Syrett, the Rutgers University linguist, understands where these anxieties are coming from, but encourages people to reflect on what they’re signaling with their word choices.
“It seems natural for some individuals to (feel) like this is taking away something or maybe it’s not honoring a part of what they’ve associated with womanhood for so long,” she said. “It’s an opportunity for everyone, regardless of their own stance with respect to reproductive issues or their own experience, to take a step back and ask what it means to talk about ‘women’ versus ‘females’ versus ‘people with the ability to reproduce.'”
Others say the debate presents a false dichotomy
For the ACLU’s Branstetter, claims that women are being erased are overblown.
Progressive organizations are opting for terms such as “pregnant people” in their own public messaging campaigns, but no one is forcing women to stop describing themselves as such, she said. Additionally, the word “women” continues to be centered in many national conversations about abortion — from the Women’s Health Protection Act that sought to codify Roe v. Wade to the Supreme Court ruling Dobbs v. Jackson Women’s Health Organization that overturned it.
“I think that the demise of the word ‘woman’ is greatly exaggerated,” Branstetter said. “And I don’t think that there’s any harm in making space for the many people who do need this care who are not women.”
Advocates of more inclusive terms also feel that such debates present a false dichotomy.
Oliver Hall, trans health director for the Kentucky Health Justice Network, said critics of terms such as “pregnant people” are missing the ways that trans and nonbinary people are also hurt by misogyny. Recognizing what drives abortion restrictions and making space for trans and nonbinary people aren’t mutually exclusive, they added.
“I think people feel like not just saying ‘women’ means that we can’t talk about the role that misogyny plays in these laws,” Hall said. “But I think that also does a disservice to trans people who are also affected not just by those laws, but by misogyny as a whole.”
Including trans and nonbinary people in the fight for abortion rights doesn’t mean taking away something from cisgender women, Hall said.
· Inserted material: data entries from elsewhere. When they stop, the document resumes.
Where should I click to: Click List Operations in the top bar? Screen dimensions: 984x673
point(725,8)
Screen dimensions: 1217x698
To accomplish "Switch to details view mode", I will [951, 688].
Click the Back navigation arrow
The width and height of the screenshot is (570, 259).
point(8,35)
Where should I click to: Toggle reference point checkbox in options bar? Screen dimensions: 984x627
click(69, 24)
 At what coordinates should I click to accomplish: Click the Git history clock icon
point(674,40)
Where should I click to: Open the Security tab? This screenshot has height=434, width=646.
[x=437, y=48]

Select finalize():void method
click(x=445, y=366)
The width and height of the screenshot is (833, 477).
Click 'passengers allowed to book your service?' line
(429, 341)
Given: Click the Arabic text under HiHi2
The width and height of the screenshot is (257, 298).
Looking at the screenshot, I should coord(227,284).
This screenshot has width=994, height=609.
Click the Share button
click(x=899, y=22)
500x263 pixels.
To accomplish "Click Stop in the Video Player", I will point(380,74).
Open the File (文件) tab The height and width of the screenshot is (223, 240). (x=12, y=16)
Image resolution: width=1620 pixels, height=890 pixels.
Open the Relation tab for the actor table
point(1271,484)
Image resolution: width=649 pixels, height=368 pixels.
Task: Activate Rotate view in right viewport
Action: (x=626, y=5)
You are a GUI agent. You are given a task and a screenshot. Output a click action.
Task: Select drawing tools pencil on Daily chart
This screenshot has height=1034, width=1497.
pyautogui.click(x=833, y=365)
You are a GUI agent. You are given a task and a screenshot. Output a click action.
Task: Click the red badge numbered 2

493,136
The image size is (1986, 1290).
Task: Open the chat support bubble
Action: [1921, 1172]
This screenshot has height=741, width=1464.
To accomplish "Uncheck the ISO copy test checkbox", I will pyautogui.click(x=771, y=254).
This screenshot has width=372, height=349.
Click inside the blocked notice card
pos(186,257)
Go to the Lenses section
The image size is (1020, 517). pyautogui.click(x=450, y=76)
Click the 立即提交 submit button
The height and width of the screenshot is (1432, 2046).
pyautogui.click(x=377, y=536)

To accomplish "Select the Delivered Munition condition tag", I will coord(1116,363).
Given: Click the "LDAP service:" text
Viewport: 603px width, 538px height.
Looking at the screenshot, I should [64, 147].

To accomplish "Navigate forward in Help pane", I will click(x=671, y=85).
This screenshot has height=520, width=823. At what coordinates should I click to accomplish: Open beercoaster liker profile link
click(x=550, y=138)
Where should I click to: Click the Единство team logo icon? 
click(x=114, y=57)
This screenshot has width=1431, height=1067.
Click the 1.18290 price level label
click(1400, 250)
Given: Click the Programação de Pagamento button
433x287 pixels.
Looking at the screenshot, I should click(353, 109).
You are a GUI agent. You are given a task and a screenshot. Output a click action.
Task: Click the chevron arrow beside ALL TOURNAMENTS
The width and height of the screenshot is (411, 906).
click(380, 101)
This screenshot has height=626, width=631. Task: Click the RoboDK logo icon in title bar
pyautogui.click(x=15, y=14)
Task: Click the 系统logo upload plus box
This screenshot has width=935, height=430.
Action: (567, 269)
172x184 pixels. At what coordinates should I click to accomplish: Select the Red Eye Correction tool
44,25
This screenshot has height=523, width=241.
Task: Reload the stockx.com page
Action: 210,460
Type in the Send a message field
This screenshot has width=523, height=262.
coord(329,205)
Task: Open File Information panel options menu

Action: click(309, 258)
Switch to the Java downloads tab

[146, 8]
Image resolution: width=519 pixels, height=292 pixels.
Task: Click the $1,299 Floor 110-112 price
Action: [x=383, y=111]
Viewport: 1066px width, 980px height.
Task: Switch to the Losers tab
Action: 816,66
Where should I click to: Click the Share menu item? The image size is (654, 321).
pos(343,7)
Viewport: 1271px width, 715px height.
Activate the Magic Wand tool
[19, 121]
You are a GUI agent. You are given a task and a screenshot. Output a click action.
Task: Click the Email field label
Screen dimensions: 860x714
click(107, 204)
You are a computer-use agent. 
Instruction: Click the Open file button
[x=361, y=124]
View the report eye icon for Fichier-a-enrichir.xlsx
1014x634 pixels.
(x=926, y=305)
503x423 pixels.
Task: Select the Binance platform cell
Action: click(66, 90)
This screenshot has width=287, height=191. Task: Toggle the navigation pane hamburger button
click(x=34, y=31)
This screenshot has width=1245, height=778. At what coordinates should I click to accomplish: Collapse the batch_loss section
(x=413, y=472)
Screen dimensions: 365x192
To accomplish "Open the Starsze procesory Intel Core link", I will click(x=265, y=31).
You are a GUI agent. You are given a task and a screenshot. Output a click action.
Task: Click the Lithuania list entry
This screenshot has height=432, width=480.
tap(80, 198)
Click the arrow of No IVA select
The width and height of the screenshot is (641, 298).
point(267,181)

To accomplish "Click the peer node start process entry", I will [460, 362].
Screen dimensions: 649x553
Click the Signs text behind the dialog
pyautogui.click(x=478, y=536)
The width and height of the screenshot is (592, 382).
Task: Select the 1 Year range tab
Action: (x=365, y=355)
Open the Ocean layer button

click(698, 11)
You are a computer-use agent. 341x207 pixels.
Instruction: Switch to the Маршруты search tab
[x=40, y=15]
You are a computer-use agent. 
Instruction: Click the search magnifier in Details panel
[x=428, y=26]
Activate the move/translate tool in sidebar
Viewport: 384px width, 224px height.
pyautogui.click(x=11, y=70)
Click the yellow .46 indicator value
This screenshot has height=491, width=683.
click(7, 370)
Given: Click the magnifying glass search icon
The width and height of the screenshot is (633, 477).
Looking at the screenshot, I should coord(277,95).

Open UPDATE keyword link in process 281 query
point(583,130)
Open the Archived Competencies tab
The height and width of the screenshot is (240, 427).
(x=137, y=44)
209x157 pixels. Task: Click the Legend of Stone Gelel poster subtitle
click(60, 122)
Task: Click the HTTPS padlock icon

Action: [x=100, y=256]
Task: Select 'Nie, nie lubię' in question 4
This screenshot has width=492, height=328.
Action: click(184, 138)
Rather, a more inclusive coalition has the potential to strengthen the abortion rights movement.
“What the effort to ban abortion and the effort to erase transgender people from public life have in common is the enforcement of a very strict gender binary based on the exploitation of reproductive labor,” she said. “That is a more complicated story to tell than ‘They’re doing it because they hate women.’ But it’s a truer one.”